Gaming still has a long way to go to achieve gender equality or anything close to it, and most of the women prominently featured at E3 this year were white. But this is definitely progress.

Revenge of the Vaporware

Fans, Sony has heard you.

Monday night's PlayStation press conference included a stunning trifecta of maybe/probably-not/don't-bet-on-it games: Sega's Shenmue III, Square's Final Fantasy VII remake and Sony's own The Last Guardian.

While each one comes with questions - none has a release date, Square is notoriously slow and Shenmue's KickStarter goal (which they met in less than a day) is hilariously small - simply seeing them on the E3 stage is a victory for optimists everywhere.
Coming Soon, Probably

That optimism will come in handy for the rest of Sony's lineup too.

By my count, PlayStation 4 will feature four exclusive games - truly exclusive, not "console exclusive," "first on," "best on" or other nonsense - showed Monday night: Media Molecule's Dreams, Horizon, The Last Guardian and Uncharted 4: A Thief's End.

Those games have something important in common besides looking cool. None of them will release this year.
Drake will emerge from the mist... eventually.
Nintendo's conference had a similar problem. Each game showed Tuesday morning is set to release this year or early next, and many of them looked cool. But some force - possibly the Wii U's successor, which will be discussed a year from now - left the next 3D console release for each of the company's heavy-hitters, Mario, Metroid and Zelda, on the bench.

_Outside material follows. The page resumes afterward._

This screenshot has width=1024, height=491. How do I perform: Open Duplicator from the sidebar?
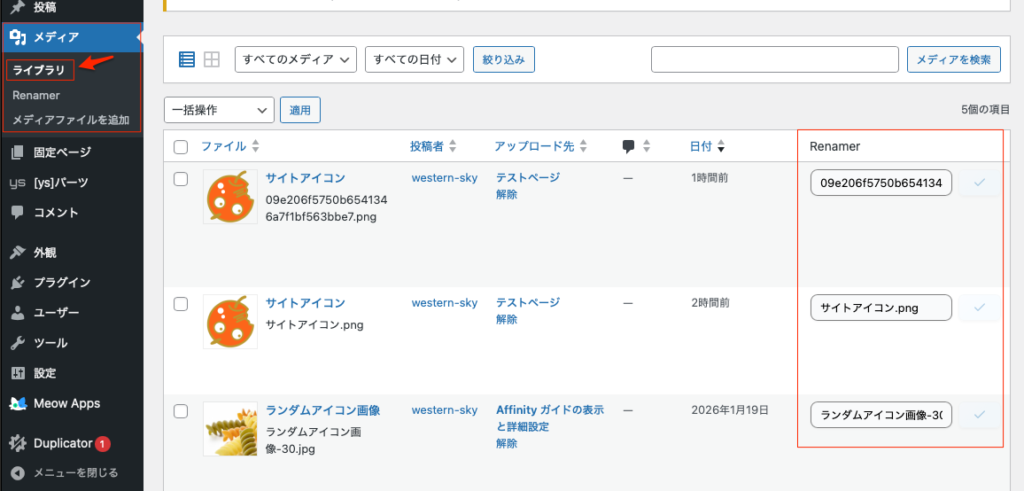tap(62, 442)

It's cool to think ahead, but anyone looking for a compelling reason to buy a PS4 or Wii U needs to look in the past or significantly in the future.

Screw You, Metroid Fans

It's official: another Video Game Christmas with no Metroid under the tree.

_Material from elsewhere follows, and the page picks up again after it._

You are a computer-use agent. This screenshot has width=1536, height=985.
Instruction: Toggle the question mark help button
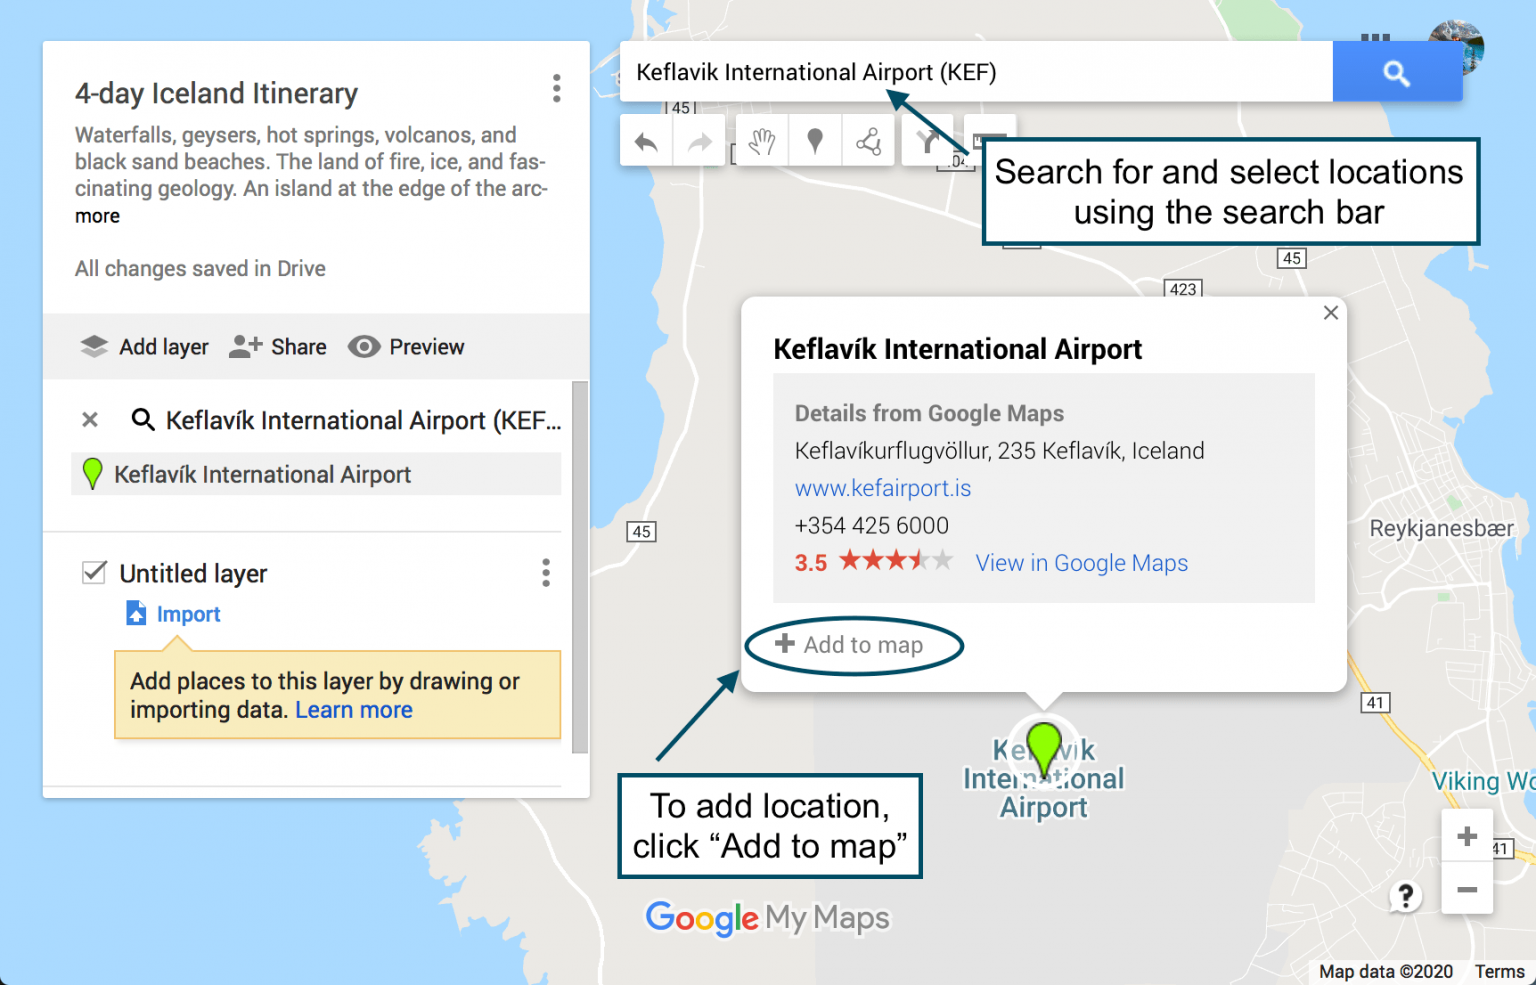(x=1406, y=896)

But wait, you say. What about Metroid Prime: Federation Force? To which I respond: What about it? Federation Force has as much to do with Metroid as Link's Crossbow Training does The Legend of Zelda.



I should be patient. Nintendo doesn't release games until they're good, and it doesn't announce them until they're close to release. But I'm getting tired of buying off-brand Metroid products to convince Nintendo another proper release is worth their while.

(Also, if Valve is reading, a new Half-Life, Portal of Left 4 Dead would be great too. My money is waiting.)

Screw You, Casual Fans

Speaking of money: For the first time, I'm pissed at Harmonix.

I was disappointed but not stunned the big Rock Band 4 price and release date announcement came not by press conference but email. What infuriated me was attempting to pre-order the game and discovering I had two options: the full band-in-a-box set for $250 or the game and guitar for $130.

Here's what followed:
I believe Harmonix is using the current pre-order choices to gauge demand for instruments. But even if that's the case, why not give consumers options? Why should I believe there will ever be a version of this game sold with the disc alone?

I've put up with a lot for Rock Band - I'm buying an Xbox One for it, for one thing - so, naturally, I've reserved my $130 package. But if that and the $250 version, which by the way is the price of a refurbished console, are it, this franchise reboot is dead on arrival. And that would be a damn shame.